Problem requirements:
Reproduce the text of every record below word for word, omitting the pictures.
-----
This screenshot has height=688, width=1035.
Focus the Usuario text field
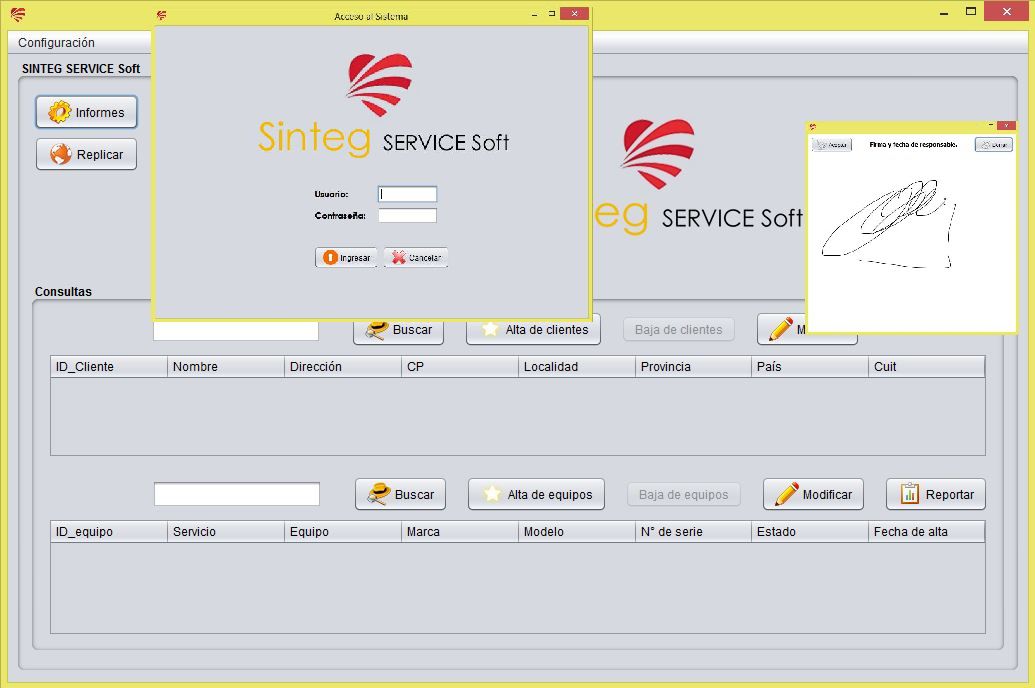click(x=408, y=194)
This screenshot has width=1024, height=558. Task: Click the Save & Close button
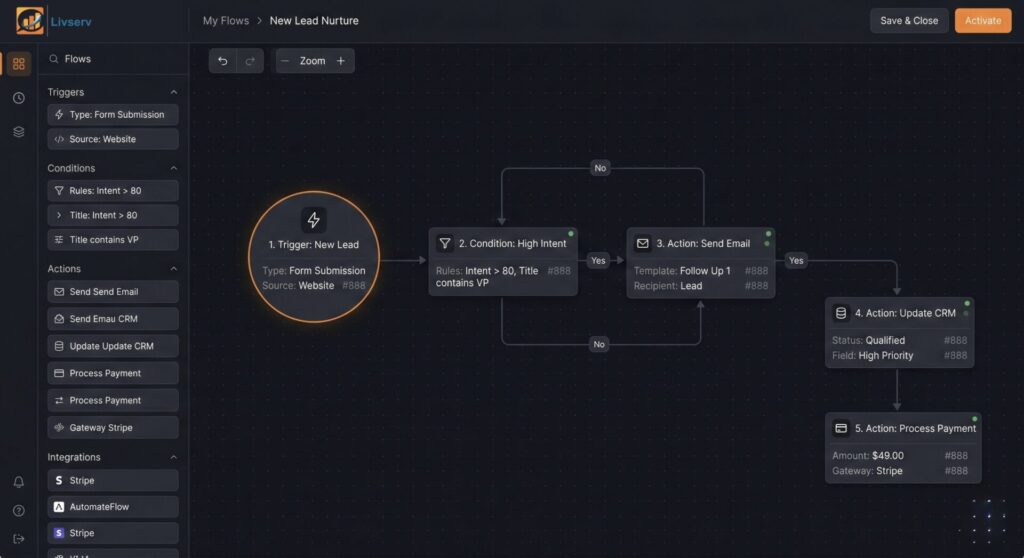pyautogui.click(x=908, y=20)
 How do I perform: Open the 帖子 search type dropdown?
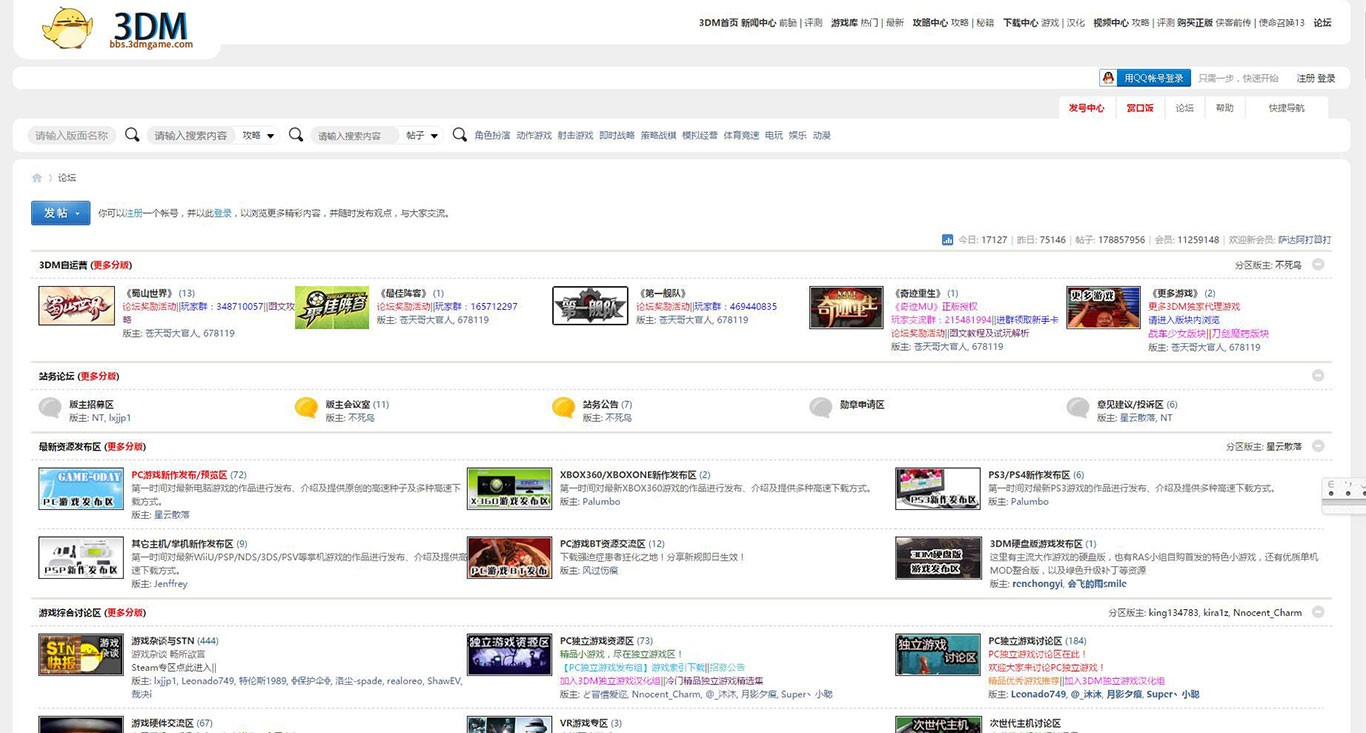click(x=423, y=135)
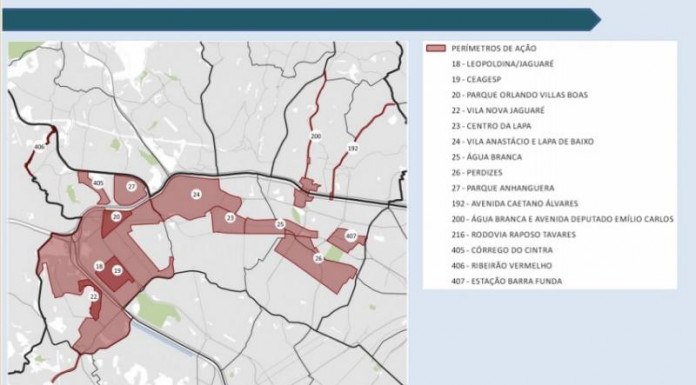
-----
Task result:
This screenshot has height=688, width=1035.
Focus the Usuario text field
click(x=408, y=194)
This screenshot has width=1024, height=558. Task: Click the Save & Close button
pyautogui.click(x=908, y=20)
 How do I perform: Open the 帖子 search type dropdown?
click(x=423, y=135)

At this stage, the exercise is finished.